When employees are in the office, it is generally preferred that they wear their RFID card out in the open, as it sometimes displays their identification. Protecting against long-range cloning attack can be difficult, but there are a few options to mitigate this type of attack in the office:
- Separate identification details, such as photo IDs, from RFID cards. This way, an employee can wear their identification around the office and protect their RFID card inside an RFID-blocking sleeve or wallet.
- If the identification details cannot be separated from the RFID card, have employees wear their credentials above their waist, such as clipped to their lapel. This makes it more likely that an employee would notice someone who is trying to clone the employee’s card.
If an attacker gets close to one of your employees in a public space or while they are at lunch, protecting their RFID card is significantly harder than it would be in the office, as your employees are less likely to be looking for anything out of the ordinary. The best solution for this scenario is for employees to leave their card secured off their person (e.g. in their vehicle), away from the eyes and reach of potential attackers. If an employee does not have the ability to leave their badge in a secure location, an RFID blocking sleeve should be used.
Another attack you may have heard of is a brute-force attack. When attacking something like a login portal, a brute-force attack would involve the attacker submitting randomly generated credentials to the login in the hopes of finding a match to gain access to the application. This same type of attack can be used against an RFID system. An attacker can use a hardware device to submit random combinations of RFID identifiers to the access control system in the hopes that one identifier will grant them access. This attack is not often used, as it is very time consuming and generally unsuccessful without a base level of information. RFID cards many times contain a facility code or other specific identifiers that cannot be quickly guessed. If an attacker captures that data from a known-valid card, the final identifier of another employee’s RFID credentials can be brute forced with significantly fewer guesses. This could allow an attacker to leverage information obtained from one employee’s card to brute force a higher level of access.

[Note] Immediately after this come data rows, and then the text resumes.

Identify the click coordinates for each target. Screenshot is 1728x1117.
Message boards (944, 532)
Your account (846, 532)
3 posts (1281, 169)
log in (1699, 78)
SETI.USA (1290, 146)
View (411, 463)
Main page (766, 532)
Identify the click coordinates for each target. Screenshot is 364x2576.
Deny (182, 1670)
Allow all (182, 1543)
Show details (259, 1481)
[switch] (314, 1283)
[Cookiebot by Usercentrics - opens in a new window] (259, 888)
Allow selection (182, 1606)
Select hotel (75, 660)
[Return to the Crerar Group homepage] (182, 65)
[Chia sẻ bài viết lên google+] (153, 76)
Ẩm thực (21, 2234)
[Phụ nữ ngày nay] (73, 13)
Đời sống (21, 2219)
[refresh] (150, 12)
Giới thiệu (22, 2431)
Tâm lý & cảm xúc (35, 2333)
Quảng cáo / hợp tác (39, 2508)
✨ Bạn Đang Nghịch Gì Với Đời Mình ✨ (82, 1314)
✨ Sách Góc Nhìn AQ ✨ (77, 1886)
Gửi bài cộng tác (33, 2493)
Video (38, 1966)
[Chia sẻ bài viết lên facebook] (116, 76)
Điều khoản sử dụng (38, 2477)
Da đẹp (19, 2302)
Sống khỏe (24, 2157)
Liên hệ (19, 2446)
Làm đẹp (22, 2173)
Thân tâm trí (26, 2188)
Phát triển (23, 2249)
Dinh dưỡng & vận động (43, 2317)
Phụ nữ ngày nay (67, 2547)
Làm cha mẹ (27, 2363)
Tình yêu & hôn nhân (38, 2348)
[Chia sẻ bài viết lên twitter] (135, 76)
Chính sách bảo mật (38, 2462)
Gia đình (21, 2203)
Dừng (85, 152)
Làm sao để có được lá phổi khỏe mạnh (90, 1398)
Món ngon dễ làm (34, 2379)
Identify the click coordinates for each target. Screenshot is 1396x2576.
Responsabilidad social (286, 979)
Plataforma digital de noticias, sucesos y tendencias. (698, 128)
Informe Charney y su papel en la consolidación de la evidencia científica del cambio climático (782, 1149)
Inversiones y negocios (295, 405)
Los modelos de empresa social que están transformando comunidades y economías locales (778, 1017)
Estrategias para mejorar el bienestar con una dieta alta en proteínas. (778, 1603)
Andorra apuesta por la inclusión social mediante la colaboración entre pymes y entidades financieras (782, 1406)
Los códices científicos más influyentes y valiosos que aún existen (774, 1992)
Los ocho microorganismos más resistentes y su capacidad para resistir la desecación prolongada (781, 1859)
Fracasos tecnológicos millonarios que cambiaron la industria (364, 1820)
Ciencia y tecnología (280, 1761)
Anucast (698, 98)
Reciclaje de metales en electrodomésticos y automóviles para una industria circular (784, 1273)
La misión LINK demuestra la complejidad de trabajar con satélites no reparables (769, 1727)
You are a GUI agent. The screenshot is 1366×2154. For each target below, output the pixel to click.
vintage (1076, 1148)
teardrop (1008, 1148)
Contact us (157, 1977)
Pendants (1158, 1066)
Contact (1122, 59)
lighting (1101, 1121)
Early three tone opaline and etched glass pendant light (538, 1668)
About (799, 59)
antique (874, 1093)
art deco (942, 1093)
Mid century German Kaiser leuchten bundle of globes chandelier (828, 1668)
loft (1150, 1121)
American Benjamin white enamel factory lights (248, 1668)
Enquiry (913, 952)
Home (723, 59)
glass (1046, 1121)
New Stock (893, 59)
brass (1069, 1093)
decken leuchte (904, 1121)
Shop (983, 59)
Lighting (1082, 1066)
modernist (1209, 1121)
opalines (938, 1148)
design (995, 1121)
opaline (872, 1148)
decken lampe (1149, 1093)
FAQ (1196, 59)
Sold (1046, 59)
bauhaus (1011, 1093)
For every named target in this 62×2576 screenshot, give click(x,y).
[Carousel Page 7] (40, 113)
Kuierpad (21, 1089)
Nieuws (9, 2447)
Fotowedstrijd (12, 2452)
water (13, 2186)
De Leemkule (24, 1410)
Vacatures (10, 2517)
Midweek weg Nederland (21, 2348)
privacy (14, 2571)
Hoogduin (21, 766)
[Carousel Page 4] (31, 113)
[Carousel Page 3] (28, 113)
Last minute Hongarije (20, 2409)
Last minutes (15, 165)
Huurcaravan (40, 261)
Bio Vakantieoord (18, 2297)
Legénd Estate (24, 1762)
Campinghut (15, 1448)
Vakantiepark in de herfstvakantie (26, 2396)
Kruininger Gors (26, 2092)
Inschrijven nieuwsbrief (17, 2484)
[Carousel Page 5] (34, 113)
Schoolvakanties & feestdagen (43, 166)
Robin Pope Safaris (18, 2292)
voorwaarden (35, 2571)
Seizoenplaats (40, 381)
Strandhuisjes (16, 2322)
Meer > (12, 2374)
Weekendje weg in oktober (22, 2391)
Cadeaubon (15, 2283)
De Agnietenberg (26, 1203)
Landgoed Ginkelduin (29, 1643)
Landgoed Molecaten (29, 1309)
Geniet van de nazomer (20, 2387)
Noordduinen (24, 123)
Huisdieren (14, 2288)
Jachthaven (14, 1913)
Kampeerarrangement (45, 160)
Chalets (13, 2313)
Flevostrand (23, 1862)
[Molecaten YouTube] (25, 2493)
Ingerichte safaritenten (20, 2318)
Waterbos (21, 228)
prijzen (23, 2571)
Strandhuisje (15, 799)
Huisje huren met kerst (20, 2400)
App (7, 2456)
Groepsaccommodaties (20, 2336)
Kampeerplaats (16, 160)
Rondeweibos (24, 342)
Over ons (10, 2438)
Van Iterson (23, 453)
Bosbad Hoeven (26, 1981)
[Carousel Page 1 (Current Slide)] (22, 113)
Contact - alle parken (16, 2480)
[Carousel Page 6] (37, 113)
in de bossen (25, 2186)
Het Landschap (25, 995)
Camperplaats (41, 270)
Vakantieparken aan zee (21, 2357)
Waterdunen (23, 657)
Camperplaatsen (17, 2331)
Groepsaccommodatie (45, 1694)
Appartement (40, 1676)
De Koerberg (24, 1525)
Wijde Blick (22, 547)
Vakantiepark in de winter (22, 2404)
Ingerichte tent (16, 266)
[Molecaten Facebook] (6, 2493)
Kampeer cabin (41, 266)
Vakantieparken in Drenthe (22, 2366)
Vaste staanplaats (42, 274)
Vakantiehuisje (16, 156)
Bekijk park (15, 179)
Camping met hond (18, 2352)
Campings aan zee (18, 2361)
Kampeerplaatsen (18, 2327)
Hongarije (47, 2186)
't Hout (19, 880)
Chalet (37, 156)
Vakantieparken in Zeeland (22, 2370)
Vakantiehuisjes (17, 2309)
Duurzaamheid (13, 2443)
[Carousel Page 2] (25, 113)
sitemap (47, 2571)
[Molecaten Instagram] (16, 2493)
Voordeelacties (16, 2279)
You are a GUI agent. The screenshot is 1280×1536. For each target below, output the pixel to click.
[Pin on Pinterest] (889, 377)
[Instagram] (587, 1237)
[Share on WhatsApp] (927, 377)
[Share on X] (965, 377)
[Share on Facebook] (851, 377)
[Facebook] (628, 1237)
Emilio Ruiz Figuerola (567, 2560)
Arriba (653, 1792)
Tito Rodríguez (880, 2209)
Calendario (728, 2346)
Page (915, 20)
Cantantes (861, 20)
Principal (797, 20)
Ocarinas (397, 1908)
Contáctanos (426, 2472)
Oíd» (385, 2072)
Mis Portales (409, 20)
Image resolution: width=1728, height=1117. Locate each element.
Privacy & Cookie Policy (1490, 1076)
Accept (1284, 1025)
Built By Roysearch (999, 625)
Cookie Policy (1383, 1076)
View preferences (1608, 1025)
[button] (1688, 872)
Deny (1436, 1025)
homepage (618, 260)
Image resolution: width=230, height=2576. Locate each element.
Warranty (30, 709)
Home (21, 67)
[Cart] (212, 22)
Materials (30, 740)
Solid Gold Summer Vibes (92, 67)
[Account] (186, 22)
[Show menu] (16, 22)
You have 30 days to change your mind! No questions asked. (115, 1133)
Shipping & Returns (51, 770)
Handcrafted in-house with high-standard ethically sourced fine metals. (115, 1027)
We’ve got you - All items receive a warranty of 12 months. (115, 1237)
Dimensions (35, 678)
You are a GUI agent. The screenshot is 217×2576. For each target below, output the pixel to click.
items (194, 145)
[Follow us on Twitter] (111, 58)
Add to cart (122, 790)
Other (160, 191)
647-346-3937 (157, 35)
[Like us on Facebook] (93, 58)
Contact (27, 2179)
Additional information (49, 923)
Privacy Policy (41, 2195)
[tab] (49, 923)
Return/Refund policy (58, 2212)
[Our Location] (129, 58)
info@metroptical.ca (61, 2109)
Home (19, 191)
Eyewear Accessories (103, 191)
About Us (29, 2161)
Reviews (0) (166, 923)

By adequately protecting RFID cards and readers using the best practices previously described can keep an attacker from capturing data from a valid card. If an attacker cannot obtain the facility code or other identifiers, brute forcing will be too time consuming to for the attack vector to be viable.
Alternatives to RFID
There are options that offer more security than RFID systems, such as contactless smart cards or readers that leverage Bluetooth so a user’s access card can be stored in their mobile device. Contactless smart cards contain a small microprocessor that uses an asymmetric cryptographic function to send the credentials to the card reader. This is more secure than RFID, which simply broadcasts the credentials when power is present. Contactless smart cards can also be used to authenticate users into workstations or other systems. Using a mobile device for access control allows for a secure vendor-provided mobile app to manage tokens. It also lowers the risk of user’s losing, misplacing or leaving their access card at home, since most users have their mobile device with them at all times. As with most items in security, the question ultimately comes down to the level of resources an organization is willing to commit to security versus how much risk they are willing to accept.
We touched on just a few simple attacks that malicious actors can take against an organization’s RFID access control systems. Most of these attacks involve little cost or effort and can be very effective. It is a good idea to examine the risk profile of your organization and assess how many controls should be implemented around your RFID system. Training employees can go a long way toward helping secure your environment.